Tomorrow I’ll be heading off to Abu Dhabi in the United Arab Emirates. Much as I’d love to be escaping the Irish winter for the warmer climes of the UAE I’m actually heading over there to participate at the ICANN meeting.
However this time round I suspect that most other topics will take a back seat to the current “elephant” GDPR.
If you’re in business and don’t know about GDPR yet then I’d suggest you try to get up to speed on it fairly quickly. The Irish Data Protection Commissioner has put together a lot of helpful resources over on the aptly named GDPR and You site.
We’ve talked a bit about GDPR in the past (and will be doing more in the future) and I recently did a podcast with Andrew over on Domain Name Wire on the subject. Put simply GDPR (General Data Protection Regulation) is a complete overhaul of EU data protection law and when it is enforced next year will cover all residents of the European Union. If you’re a business in the EU or doing business with the EU you’ll need to be compliant.
So what’s going on with ICANN?
Well there’s the rub.
ICANN’s relationship with privacy as I’ve mentioned several times in the past has always been a little bit “messy” (and I’m trying to be diplomatic!).
The current situation is that domain name registrars (such as ourselves) and domain name registries (like Verisign who run the .com registry) operate under a contract from ICANN. You can think of it as a form of “license” if you wish.
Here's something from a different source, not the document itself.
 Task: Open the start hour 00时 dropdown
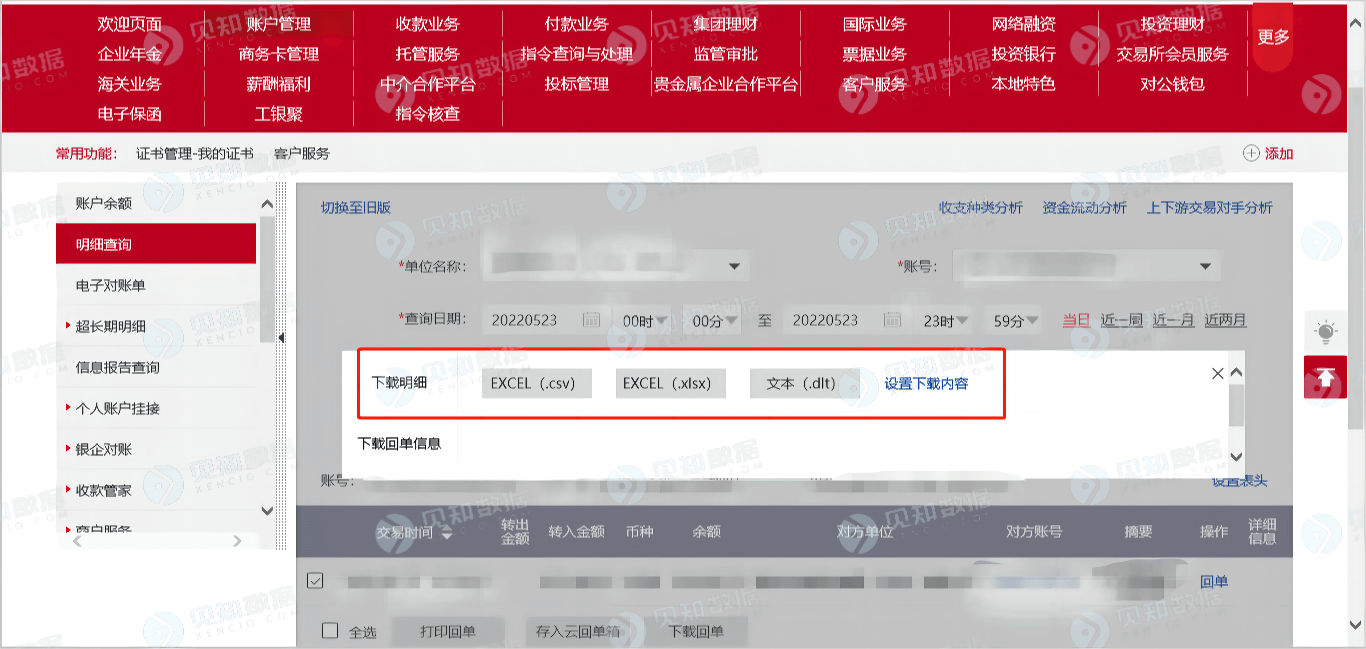pyautogui.click(x=642, y=320)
Those contracts consist of two parts. The first and most obvious part is the contract itself and the second bit is what is called “consensus policy”. That second bit is in constant evolution, as the internet and how we use it evolves so do the challenges, opportunities and threats. So domain name transfers, for example, are covered by a policy which was developed by the “ICANN Community”.
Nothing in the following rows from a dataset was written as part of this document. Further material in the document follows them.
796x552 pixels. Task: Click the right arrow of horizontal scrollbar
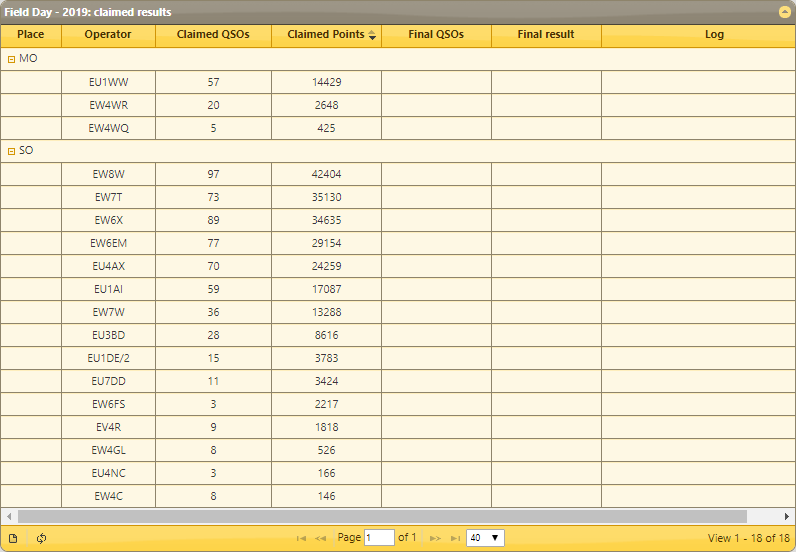(x=789, y=516)
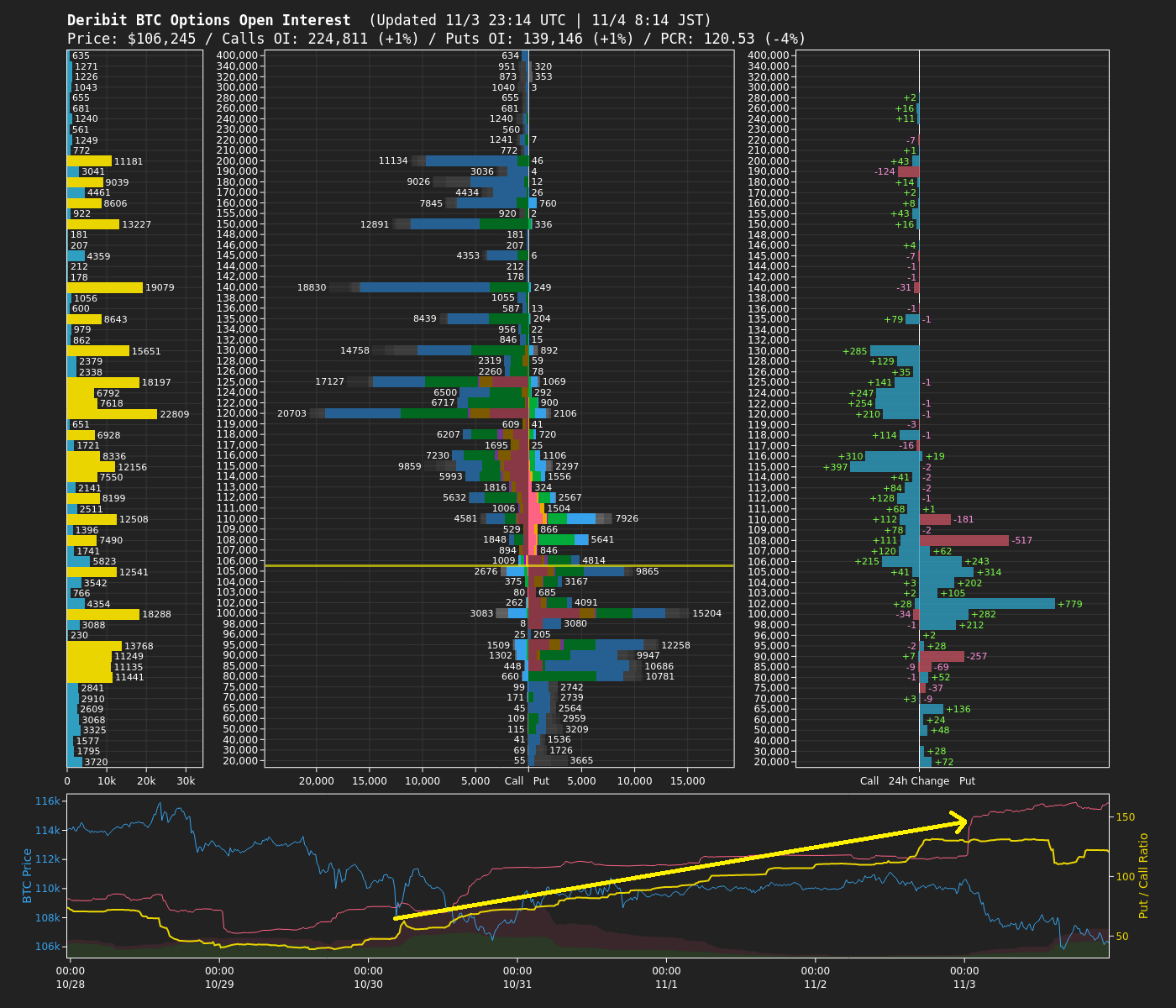
Task: Click the red -124 call change bar
Action: [908, 171]
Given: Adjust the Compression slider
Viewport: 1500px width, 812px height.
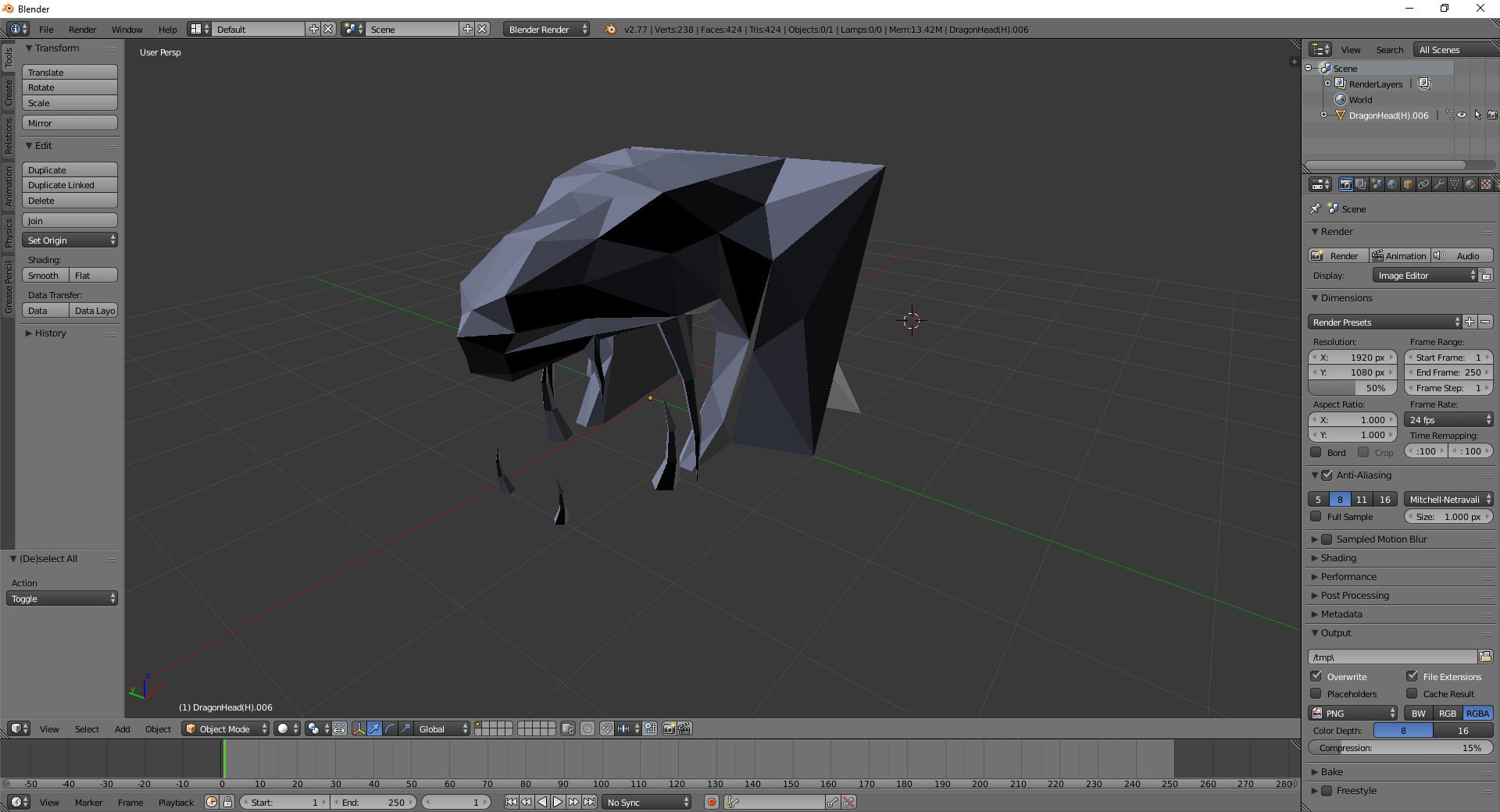Looking at the screenshot, I should 1400,748.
And it’s partially here that the issues around GDPR come into play.
Whois data is the most obvious and problematic set of policies and contractual obligations when it comes to GDPR. Sure, a company like ourselves has to examine and deal with GDPR and how we can be compliant across all aspects of our relationships. However it is only in a limited set of scenarios where there’s a clear conflict between what we need to do to comply with the law and what we need to do in order to remain compliant with our contracts and current policies. Hello ICANN!
So what’s the current state of play?
Well that’s a constantly moving target, but it’s pretty safe to say that even ICANN itself has finally recognised that the current whois is no longer viable.
But what can they do?
That’s where it gets sticky and, quite frankly, messy.
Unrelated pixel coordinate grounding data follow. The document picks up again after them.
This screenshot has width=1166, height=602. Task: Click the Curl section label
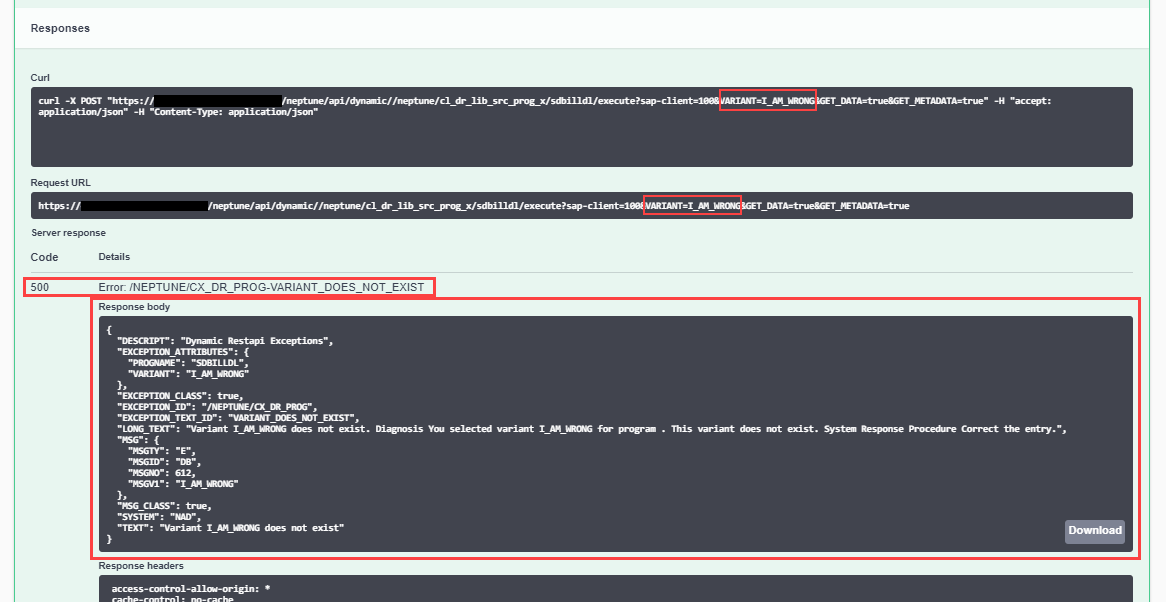[40, 77]
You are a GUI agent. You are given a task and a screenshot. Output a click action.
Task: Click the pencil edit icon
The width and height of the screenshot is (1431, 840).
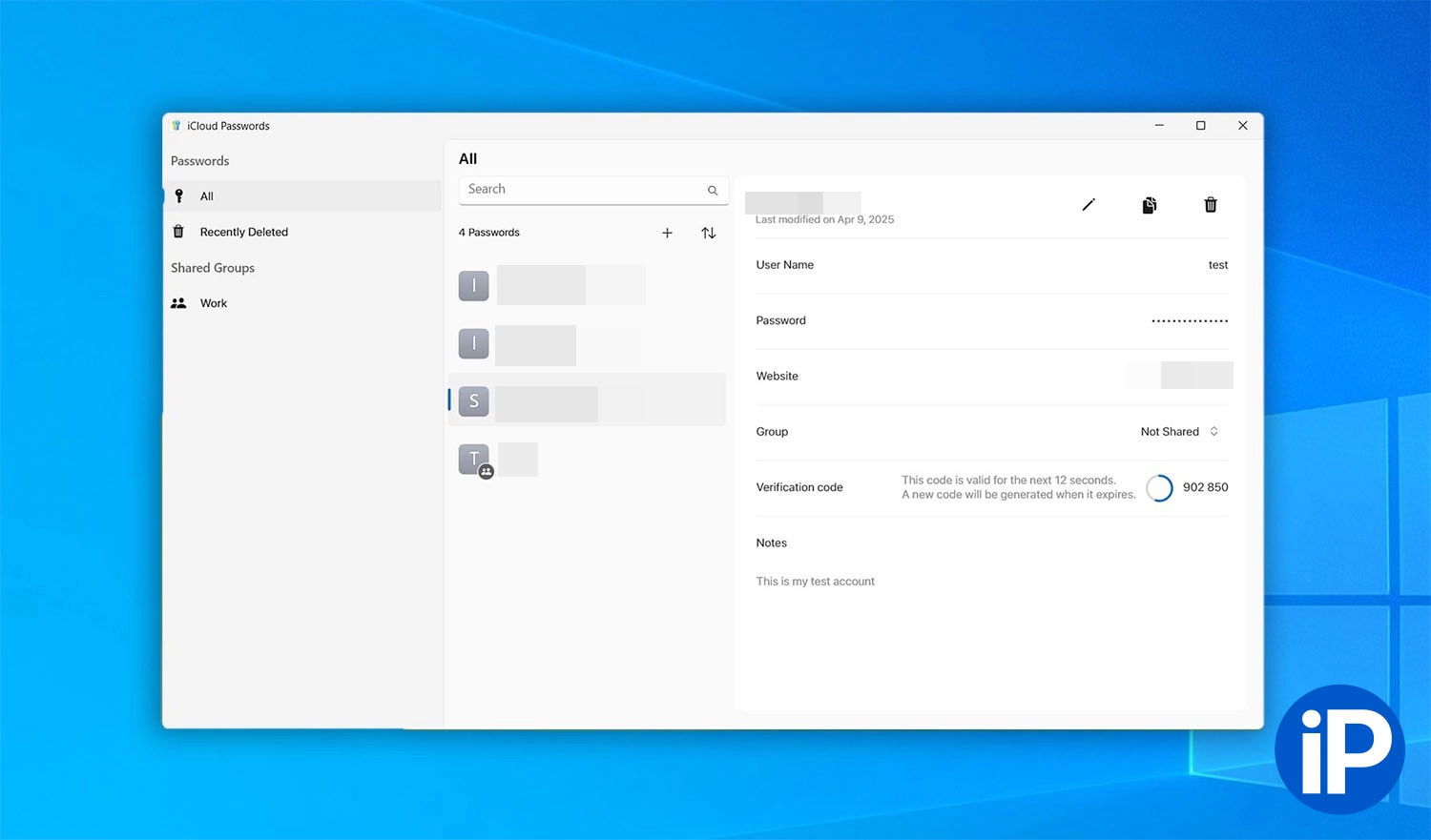1088,205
If, hypothetically, ICANN were to grant all registrars and registries based in the EU special provisions around WHOIS then many people would be delighted. There are precedents. Both the .cat and .tel domain name registries have special exemptions in their contracts with ICANN which allow them to display a minimal data set to the public when private individual’s domains are involved. Law enforcement agencies and consumer protection agencies can get access to all the data they want, but they have to go through a specific process. Sure, they might have to work a little harder to get the data they’re looking for, but they can get it.
And if you look at ccTLDs like .ie or .fr the amount of data made public is pretty low, especially if the domain is registered to an individual.
But ccTLDs are country specific and governed (usually) by the laws of one country.
The global internet is far from uniform and has to work across national boundaries. We as a company have clients in 130+ countries around the globe and while we do not have offices outside Ireland at present we still have to operate legally in any market we sell into. (And I am simplifying here quite a bit)
When you look at the global domain name market, which is just a part of the overall internet, there are plenty of big players who have a strong presence in multiple countries. GoDaddy, for example, is an American company. They sell domains and hosting around the world. Would they be able to get the same kind of waivers as a “more” European company such as ourselves? Should they be able to? How would that work for their national government?
It’s not a simple subject and when you put this all against the backdrop of 20+ years of “open whois”, cyber crimes, global threats from terrorism and so much more you quickly realise that not only are there competing interests and concerns, but that it’s a far from simple topic.
However ICANN (the corporation) is going to need to address this issue with registrars and registries.
In the last few weeks the tensions have increased. Two of the European based registries have unilaterally decided to make their WHOIS output compliant with GDPR without getting any changes to their contract with ICANN. ICANN is apparently threatening them with contract breach, which could escalate to termination. To add to the “fun” the domain registry is actually run by the government of the city of Amsterdam. So it’s not just ICANN vs a European company.
Meanwhile ICANN has received the first in a series of legal opinions that attempts to address the current policies and contracts versus the legal requirements under GDPR.
If it wasn’t so serious I’d be reaching for my popcorn.
So against this backdrop I’ll be heading to ICANN 60 where you can be sure that GDPR is going to be getting plenty of attention, though whether or not any solutions or paths forward will emerge is debatable.
You can find the full schedule for ICANN 60 here and most sessions will be available to follow online via audio and sometimes video stream. There will be plenty of other topics under discussion during the meeting, so if you GDPR and whois doesn’t interest you there are plenty of other topics that might.